U had het daarnet over het schrappen van de forfaitaire aansluitingskosten, maar er is toch ook nog gewoon de shift van taksen op elektriciteit naar taksen op gas.
En ik vroeg mij af hoe u daar ook nog op zult inzetten.
Meer specifiek over warmtepompen wordt in het klimaatplan verwezen naar het voordelige distributietarief dat aan de Vlaamse Regulator van de Elektriciteits- en Gasmarkt (VREG) gevraagd wordt. De VREG heeft daar zonet nog op gereageerd dat zij in principe steeds technologieneutraal zijn, wat betekent, als ik het kort samenvat, dat het antwoord dan ‘neen’ is. Gaan we dat dan blijven vragen of bestaan er andere mogelijkheden, die er vandaag nog niet zijn, om de warmtepompen te bevoordelen? De meeste zitten natuurlijk in het naar beneden krijgen van de elektriciteitsfactuur.
Minister Demir heeft het woord.
Ik denk dat ik grotendeels al geantwoord heb op de vragen.

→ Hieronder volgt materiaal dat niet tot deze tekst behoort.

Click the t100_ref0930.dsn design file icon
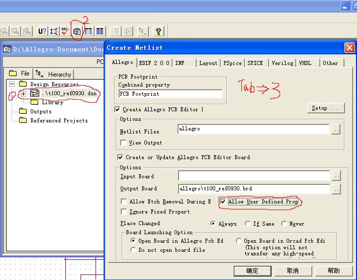The image size is (357, 280). 35,94
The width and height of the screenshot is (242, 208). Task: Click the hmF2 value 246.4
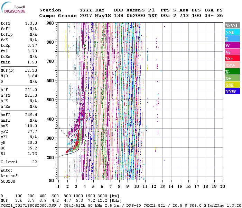coord(31,114)
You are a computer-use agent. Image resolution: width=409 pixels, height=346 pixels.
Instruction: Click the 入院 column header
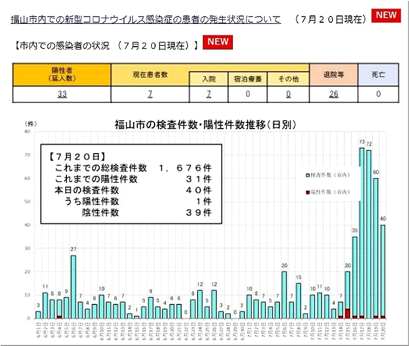tap(208, 79)
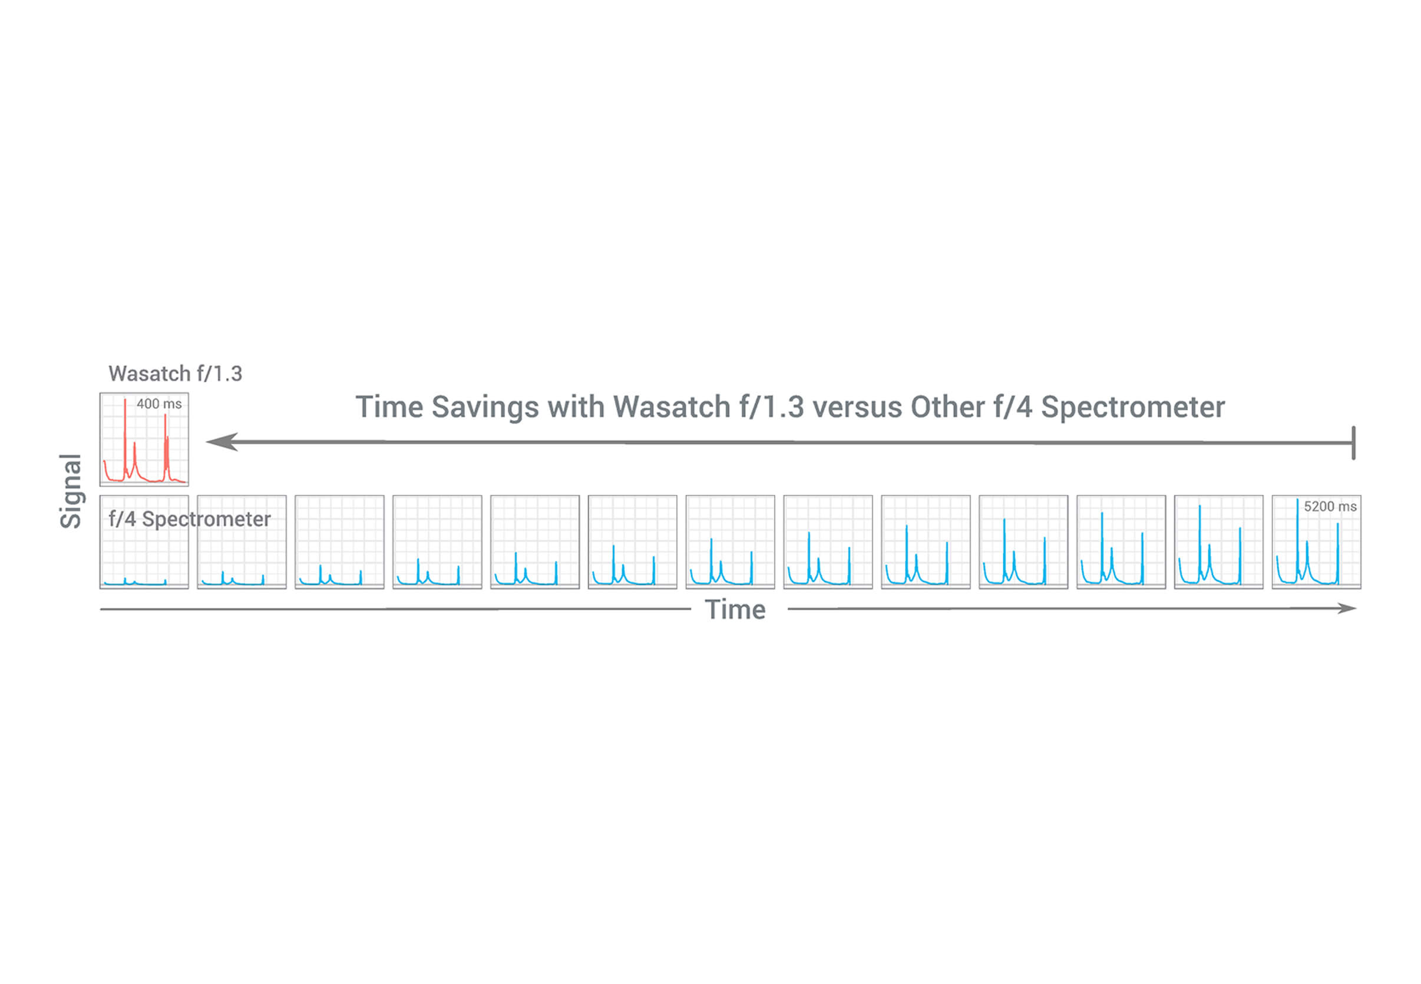Click the 400 ms label

(x=159, y=404)
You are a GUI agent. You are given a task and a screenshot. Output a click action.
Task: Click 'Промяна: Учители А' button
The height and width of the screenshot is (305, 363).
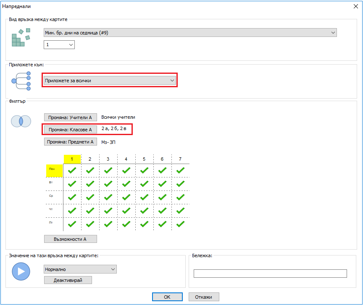pos(71,117)
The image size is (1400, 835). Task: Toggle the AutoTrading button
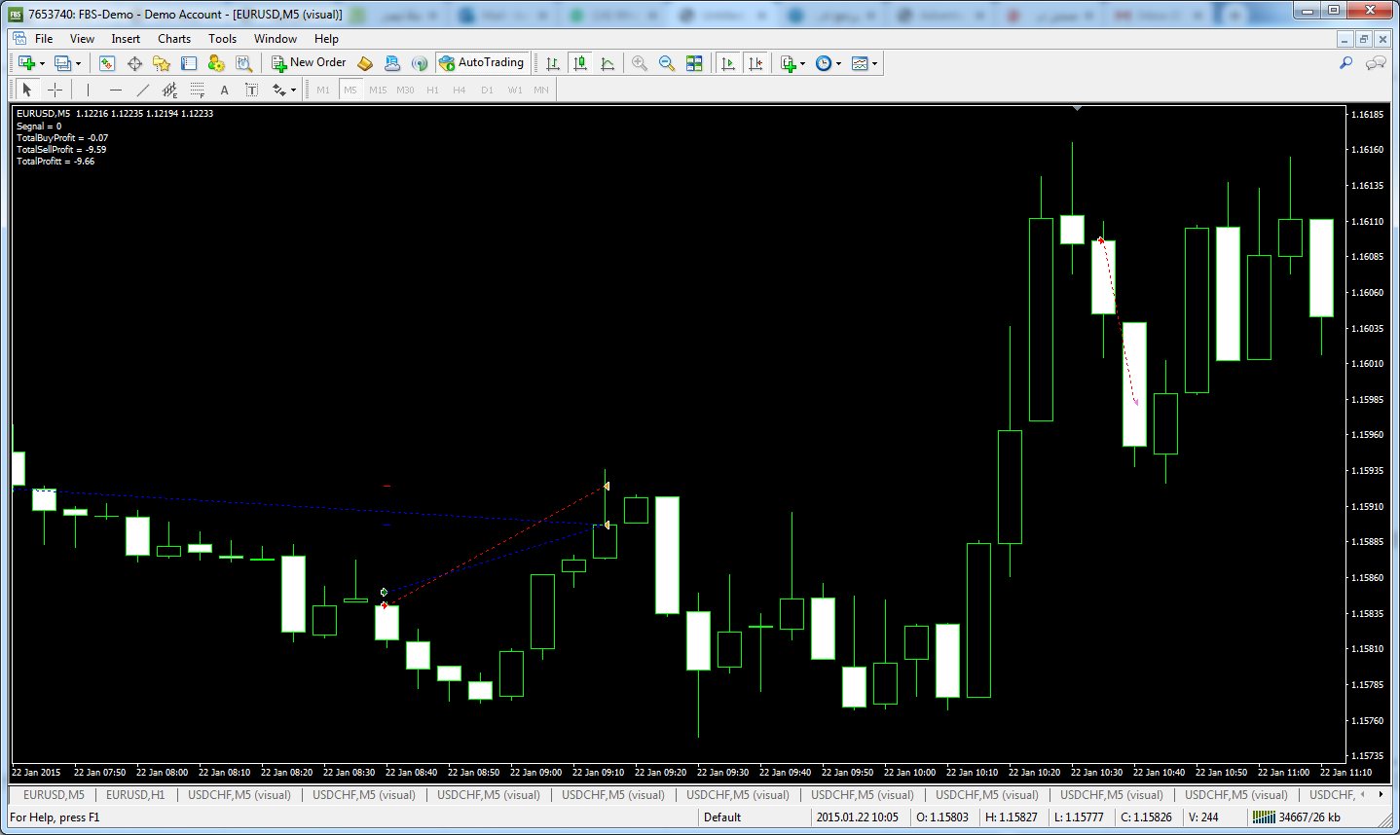click(x=482, y=63)
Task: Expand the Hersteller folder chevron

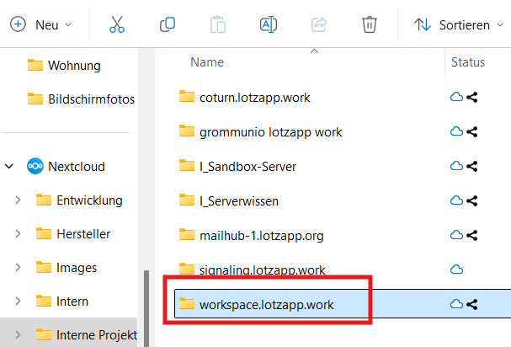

De taxshift met betrekking tot de fossiele brandstoffen en meer bepaald aardgas zal worden verwezenlijkt door een reeks van maatregelen, die in sommige gevallen parallel en in andere gevallen opeenvolgend zullen plaatsvinden. Daarnaast stellen we inderdaad ook de invoering van een aardgasheffing bij niet-residentiële afnemers voor op de aansluiting van het lage-, midden- of hogedrukaardgasnet. Het Vlaamse Gewest kan daarbij in overeenstemming met artikel 170, §2, van de Grondwet zowel aansluitingen op een Fluviusnet als op een Fluxysnet – dat is wel federaal – belasten. Het tarief zal net zoals bij elektriciteit op maandbasis worden gegeven en de heffing zal voor de energieleveranciers voor rekening van de Vlaamse overheid worden geïnd en aan haar worden doorgestort. En die inkomsten uit deze nieuwe heffingen zullen vooral worden gebruikt voor de financiering van de taxshift.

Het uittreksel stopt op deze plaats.